Charlie’s feet twitched, in aching unison. Slowly he said, “Why would you expect me to have another Dragunov?”
Color began to prick out on the man’s already red face. “You’re still only considering two rifles: the one recovered from the arrested man and the unknown, different caliber Medved?”
“Yes.”
“Let’s go into the workshop.”
It was a march more than a walk along a connecting corridor and Charlie’s feet hurt with the effort of keeping up. It was a long room, with what was obviously a firing range leading off to the right, some with unmarked targets, others with bullet-recoverable butts for analyses and comparison. Deeper into the room were benches equipped with vices and calibrating machinery and enhancing cameras. Snelling led past it all to the far end, where there were the sort of backlighted viewing screens against which X-rays are normally examined. Upon the entire bank were clipped what Charlie realized, when he got closer, to be the hugely enlarged photographs of the bullets recovered from the Moscow victims. Closer still he saw each was identified against the victim’s name. Separated by a gap was what were marked to be pictures of bullets test fired from Bendall’s gun by the American ballistics team.
“We’re not interested i
n the 9mm bullets, from the Medved,” dismissed Snelling, a blackboard pointer now in his hand. “This …” he tapped the third print “is the bullet recovered, according to your notes, from American Secret Serviceman Jennings. This …” the pointer went farther to the right “is from the Russian security man, Ivanov. And these …” Snelling moved over the division, to the American prints “are pictures described to me as being three separate test firings, from the SVD recovered from the gunman, George Bendall … ?”
“Yes?” said Charlie.
“The SVD bullet from Ivanov is a better comparison than that from Jennings, although there’s still just enough,” said the ballistics expert. “Look at them. There’s no marking. But look at the American test firings. See it!” The pointer tapped impatiently. “There’s a groove line, on every one. You know was rifling is?”

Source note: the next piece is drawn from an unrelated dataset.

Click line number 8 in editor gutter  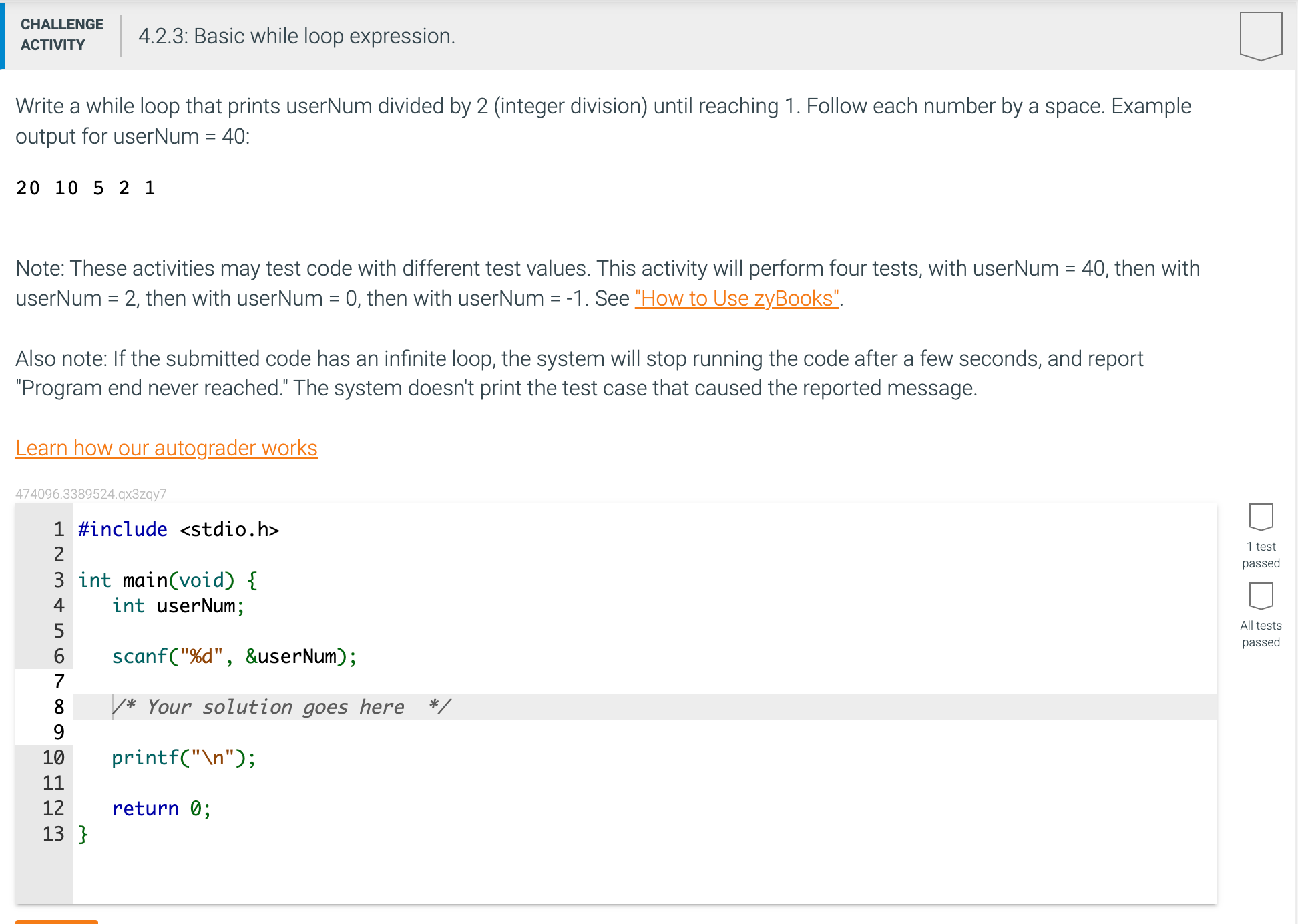click(x=59, y=707)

Charlie did but he said, “No.”
Snelling sighed. “The barrels of rifles-particularly snipers’ rifles—are bored like the thread of a screw. It increases accuracy and velocity. There’s a fault, a snag, in the rifling of the SVD you say was used by George Bendall. Any bullet fired from it would be scored, like these three pictures of the American test firings show them to be identifiably marked.”
“But the bullets that hit Jennings and Ivanov are not?”

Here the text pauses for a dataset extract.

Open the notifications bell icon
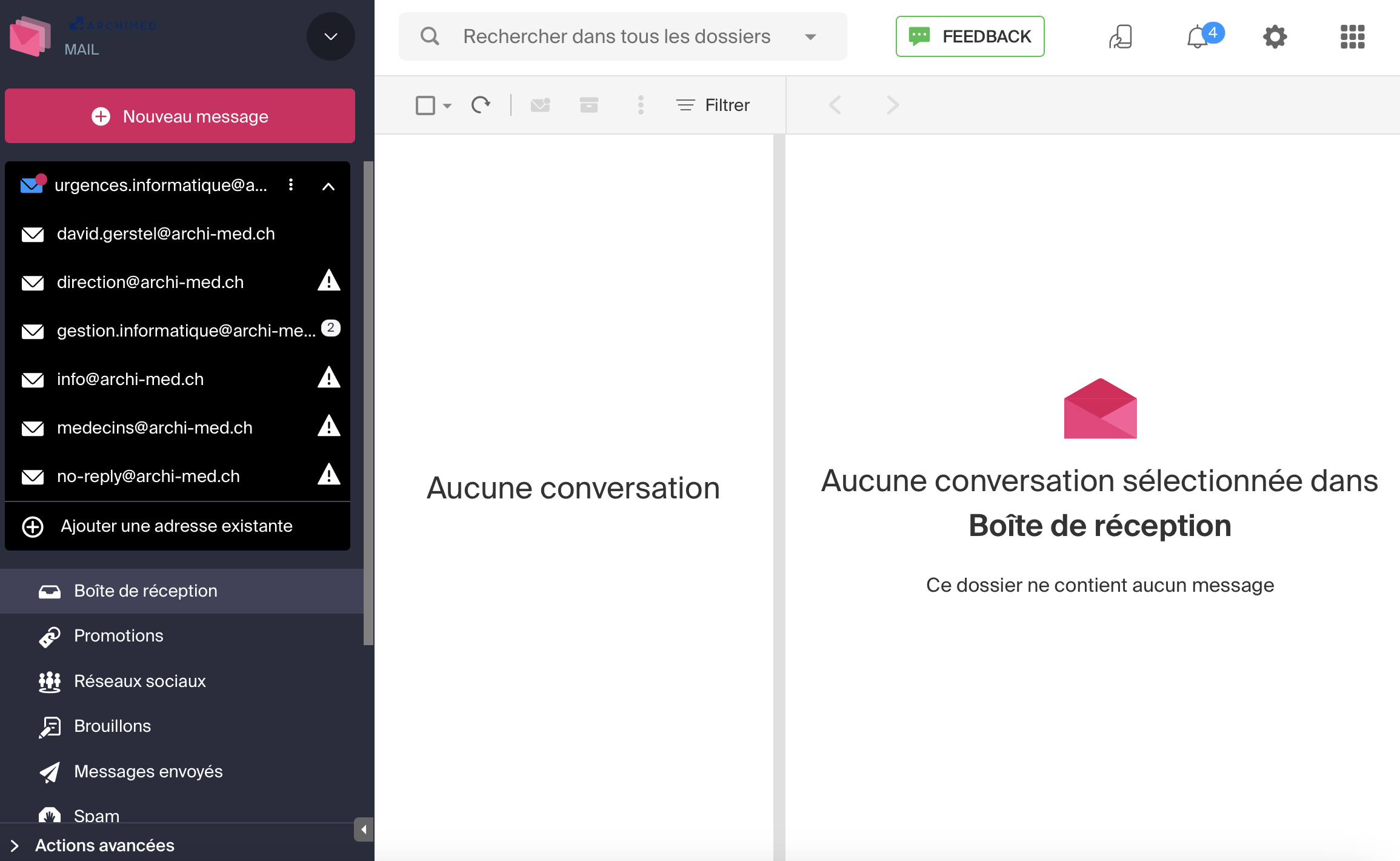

“There’s substantial impact damage,” qualified Snelling. “But they don’t appear to be from the photographs with which I’ve been provided.”

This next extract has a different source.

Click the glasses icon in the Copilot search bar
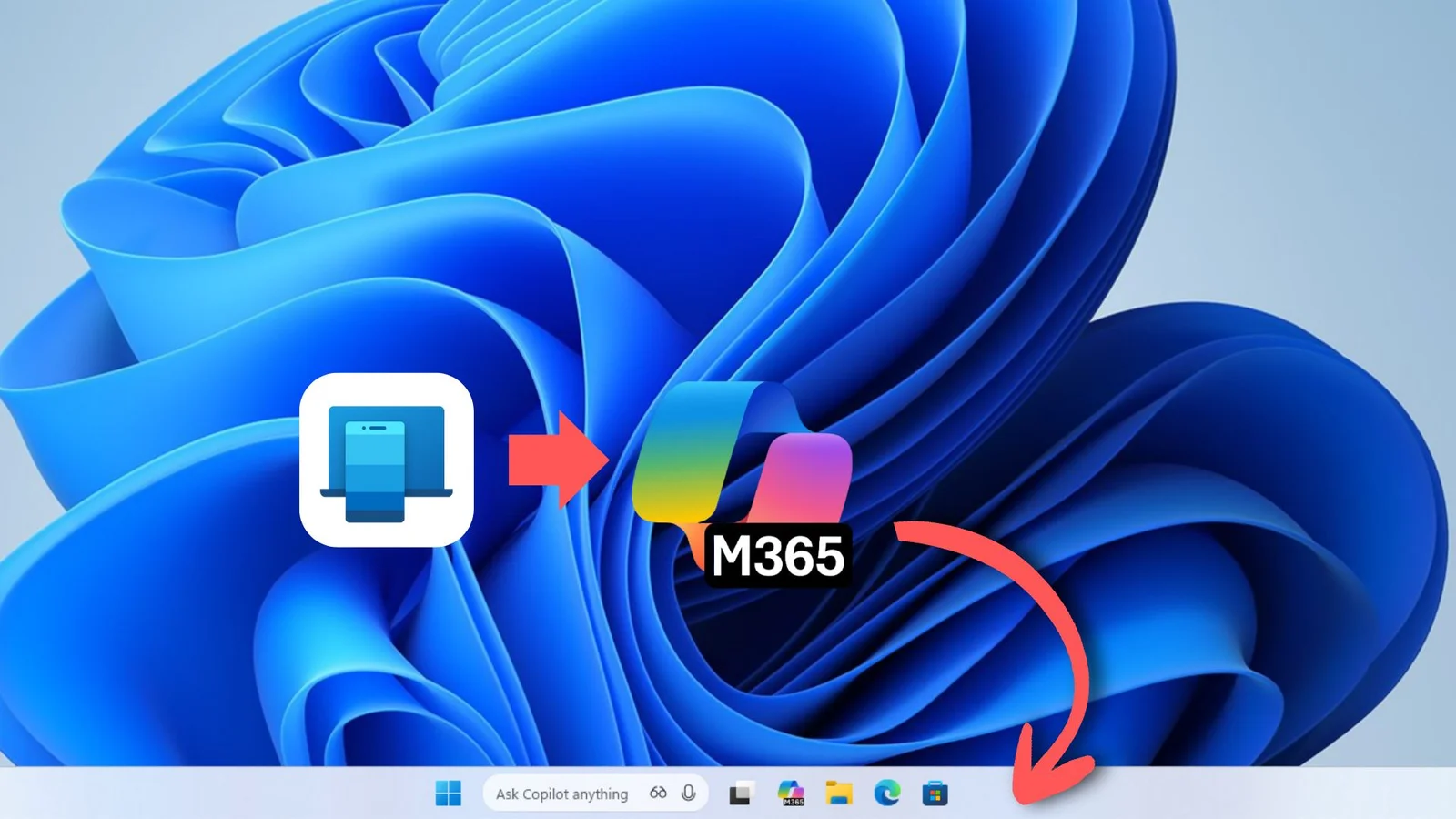Viewport: 1456px width, 819px height. click(x=657, y=793)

“So they weren’t fired by George Bendall?”
“I’ll go as far as saying that in my professional opinion it’s highly unlikely.”
Anne Abbott was again waiting in the bar when Charlie got back, late, to the Dorchester. “What would you say if I told you the bullets that killed Ben Jennings and cost Feliks Ivanov his leg weren’t fired by George Bendall?” demanded Charlie.
“I’d say holy shit and then I’d ask you to convince me.”